A western screen in the tower arch is also partly medieval ; 4-bay parcloses to the
Courtenay pew and the organ chamber are largely C19 with some medieval tracery.
The chancel has stone gabled 3-tier frames with crockets and finials to earlier
commandment boards, a C19 timber altar and a 2-tier cinquefoil-headed piscina. Good
choir stalls, those to the rear collegiate in a C17 style, the inner stalls with
poppyhead finials. The Courtenay family pew to the north of the choir retains circa
late C19 padded leather button-back seats. On the south side the former Courtenay
chapel, now largely filled with the organ, has good tiling by W. Godwin of Hereford
and a notable life size white marble effigy of Elizabeth, Countess of Devon, died
1867, by Stephens (Pevsner) on a stone chest decorated with armorial bearings.

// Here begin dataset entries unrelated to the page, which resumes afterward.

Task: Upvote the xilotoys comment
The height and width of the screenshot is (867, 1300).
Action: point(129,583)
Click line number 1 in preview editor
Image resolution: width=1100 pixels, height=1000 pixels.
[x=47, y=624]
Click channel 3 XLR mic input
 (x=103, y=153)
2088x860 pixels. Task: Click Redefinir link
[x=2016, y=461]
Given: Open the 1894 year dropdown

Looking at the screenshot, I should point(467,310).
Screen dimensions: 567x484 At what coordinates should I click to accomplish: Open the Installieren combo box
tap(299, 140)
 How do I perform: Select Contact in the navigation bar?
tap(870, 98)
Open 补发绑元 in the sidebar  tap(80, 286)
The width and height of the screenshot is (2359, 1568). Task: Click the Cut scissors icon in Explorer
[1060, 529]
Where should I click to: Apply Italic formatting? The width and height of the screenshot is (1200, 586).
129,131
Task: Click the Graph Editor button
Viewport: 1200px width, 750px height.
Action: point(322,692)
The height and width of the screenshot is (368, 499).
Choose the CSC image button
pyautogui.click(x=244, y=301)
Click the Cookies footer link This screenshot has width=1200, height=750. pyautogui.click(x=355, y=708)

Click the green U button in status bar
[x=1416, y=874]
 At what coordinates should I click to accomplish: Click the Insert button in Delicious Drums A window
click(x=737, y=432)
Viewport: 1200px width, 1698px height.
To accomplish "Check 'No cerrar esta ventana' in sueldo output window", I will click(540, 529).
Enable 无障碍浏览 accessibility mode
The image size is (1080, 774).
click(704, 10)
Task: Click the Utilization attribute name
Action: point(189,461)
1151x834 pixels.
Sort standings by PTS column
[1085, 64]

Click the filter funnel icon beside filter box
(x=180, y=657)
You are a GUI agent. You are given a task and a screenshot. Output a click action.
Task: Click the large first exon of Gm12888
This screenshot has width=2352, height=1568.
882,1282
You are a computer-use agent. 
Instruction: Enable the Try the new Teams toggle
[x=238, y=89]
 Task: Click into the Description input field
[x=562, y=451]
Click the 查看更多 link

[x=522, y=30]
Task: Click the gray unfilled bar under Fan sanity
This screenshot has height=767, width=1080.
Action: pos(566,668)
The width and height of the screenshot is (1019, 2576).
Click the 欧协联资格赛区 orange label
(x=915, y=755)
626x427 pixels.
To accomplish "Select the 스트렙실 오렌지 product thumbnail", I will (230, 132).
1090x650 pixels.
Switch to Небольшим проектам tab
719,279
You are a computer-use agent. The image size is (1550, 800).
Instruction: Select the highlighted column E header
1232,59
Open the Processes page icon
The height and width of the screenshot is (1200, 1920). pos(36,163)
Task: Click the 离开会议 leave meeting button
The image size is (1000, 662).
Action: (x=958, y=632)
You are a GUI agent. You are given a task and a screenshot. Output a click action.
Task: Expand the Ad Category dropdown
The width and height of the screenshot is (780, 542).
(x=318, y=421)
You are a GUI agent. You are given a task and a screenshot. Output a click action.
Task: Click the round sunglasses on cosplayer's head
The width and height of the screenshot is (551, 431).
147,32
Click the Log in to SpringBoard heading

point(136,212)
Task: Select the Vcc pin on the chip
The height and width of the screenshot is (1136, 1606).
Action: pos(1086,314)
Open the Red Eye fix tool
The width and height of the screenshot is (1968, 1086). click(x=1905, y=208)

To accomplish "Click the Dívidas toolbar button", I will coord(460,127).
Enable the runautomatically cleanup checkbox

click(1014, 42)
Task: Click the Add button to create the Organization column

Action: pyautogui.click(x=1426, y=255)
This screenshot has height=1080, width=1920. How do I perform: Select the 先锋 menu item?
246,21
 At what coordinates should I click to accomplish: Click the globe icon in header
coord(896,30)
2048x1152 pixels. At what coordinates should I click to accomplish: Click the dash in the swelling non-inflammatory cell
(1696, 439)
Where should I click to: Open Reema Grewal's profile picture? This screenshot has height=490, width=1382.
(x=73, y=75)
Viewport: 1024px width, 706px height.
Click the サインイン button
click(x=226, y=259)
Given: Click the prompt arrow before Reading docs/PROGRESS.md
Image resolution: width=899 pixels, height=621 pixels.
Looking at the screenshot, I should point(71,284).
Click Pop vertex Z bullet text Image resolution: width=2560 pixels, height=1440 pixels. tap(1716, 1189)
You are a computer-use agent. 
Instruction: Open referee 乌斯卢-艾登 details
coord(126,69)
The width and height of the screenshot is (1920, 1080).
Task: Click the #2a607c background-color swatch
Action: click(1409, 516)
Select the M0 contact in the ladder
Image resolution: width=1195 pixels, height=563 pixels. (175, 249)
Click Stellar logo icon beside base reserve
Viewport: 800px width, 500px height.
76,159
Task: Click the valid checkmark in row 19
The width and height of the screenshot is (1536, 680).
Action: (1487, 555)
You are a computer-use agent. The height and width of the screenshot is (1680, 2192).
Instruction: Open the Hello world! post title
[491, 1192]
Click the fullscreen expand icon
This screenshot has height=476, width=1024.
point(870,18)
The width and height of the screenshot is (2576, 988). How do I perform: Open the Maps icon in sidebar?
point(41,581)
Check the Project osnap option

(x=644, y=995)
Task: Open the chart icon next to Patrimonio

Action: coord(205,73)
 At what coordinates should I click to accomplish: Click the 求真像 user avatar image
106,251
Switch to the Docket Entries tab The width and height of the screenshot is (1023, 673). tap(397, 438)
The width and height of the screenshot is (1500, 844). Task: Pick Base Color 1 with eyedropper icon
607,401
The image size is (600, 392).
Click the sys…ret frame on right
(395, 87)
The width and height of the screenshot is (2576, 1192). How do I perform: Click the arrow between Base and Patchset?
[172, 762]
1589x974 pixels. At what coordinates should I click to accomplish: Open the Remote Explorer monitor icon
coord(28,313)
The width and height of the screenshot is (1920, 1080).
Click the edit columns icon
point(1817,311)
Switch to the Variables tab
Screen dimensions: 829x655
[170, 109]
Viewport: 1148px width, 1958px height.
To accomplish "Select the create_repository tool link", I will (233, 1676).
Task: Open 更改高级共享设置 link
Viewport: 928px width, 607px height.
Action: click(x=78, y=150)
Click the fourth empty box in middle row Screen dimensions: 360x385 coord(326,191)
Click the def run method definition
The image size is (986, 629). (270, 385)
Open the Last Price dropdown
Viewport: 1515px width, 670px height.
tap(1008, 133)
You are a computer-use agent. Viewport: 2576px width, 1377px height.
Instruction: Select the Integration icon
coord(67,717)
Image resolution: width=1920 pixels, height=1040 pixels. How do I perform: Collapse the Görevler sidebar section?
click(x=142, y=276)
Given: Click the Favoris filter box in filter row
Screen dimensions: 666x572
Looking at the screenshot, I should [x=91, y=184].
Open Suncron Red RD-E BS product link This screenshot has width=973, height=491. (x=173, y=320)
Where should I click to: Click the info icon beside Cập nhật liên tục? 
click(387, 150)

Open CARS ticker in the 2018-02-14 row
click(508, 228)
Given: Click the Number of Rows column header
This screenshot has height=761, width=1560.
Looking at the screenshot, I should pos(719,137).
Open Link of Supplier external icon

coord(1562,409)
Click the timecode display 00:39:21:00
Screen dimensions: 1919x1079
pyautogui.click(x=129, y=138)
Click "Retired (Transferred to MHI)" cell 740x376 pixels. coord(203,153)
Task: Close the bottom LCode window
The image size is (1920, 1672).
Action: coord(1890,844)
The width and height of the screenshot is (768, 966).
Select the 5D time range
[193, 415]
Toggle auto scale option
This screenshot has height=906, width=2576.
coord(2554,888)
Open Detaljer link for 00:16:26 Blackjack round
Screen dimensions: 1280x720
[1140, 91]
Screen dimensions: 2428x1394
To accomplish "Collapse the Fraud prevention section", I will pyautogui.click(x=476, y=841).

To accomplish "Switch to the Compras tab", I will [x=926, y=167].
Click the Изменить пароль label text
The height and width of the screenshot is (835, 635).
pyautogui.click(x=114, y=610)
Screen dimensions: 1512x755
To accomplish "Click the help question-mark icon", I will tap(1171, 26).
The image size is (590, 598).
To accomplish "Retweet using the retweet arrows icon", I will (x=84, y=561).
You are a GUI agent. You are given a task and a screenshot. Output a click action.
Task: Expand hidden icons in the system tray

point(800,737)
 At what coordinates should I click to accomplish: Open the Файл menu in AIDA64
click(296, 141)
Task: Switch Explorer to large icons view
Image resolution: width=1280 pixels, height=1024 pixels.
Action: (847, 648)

The nave has a late C19 open timber drum pulpit, an octagonal font with a carved
bowl, either designed or recut in the C19, on a thick stem with a probably C18 font
cover. Set of late C19 benches with wide square-headed ends carved with tracery.
Sculptured Royal Arms over the south door fixed on top of an earlier, painted, Royal
Arms. The chamfered doorway to the former rood loft stair turret survives, one bay
west of the position of the present screen. A painting by Cosway, formerly part of
the reredos, hangs on the north wall and the sculptured figures of Moses and Aaron on
the tower screen may also originate from an earlier reredos.
Monuments Circa early C14 effigy of a lady beneath an ogee arch in the north wall of
the chancel in an unusually good state of preservation with a square-headed head-
dress, the head supported by angels, the feet resting on a dog with an ornamented
collar. On the south side of the chancel a stone canopied tomb is inset with a brass
foliated cross and brass plaques to members of the Courtenay family are fixed to the
base. The monument, finely carved, is said by Cresswell to be a copy of the medieval
Courtenay tomb at Colyton but Bond and Camm record that it incorporates ornamental
stone screenwork removed from Tiverton church in the early C19.
Glass C15 fragments collected in a window in the north aisle by Drake of Exeter in
1906. East window of south aisle commemorating T.P. Courtenay erected about 1844,
designed by Wailes : southermost window of south aisle high quality by Clayton and
Bell of circa 1870. East window of the Courtenay family pew by Willement, north
window by Beer of Exeter with a memorial date of 1843. 2 windows in the south aisle
with quarry glass by Drake of Exeter. Window in north aisle, the inscription on tin
panels in the lower parts of the lights, circa 1898, by Drake of Exeter commemorating
the 13th Earl, his wife and son.

Bond, F.B. and Camm, Don Bede, Roodscreens and Roodlofts (1909), vol. II, p.344.
Cresswell, B., Notes on churches in the Deanery of Kenn (1912), pp 130-140.
Pevsner, South Devon (1952).
Devon Nineteenth Century Churches Project.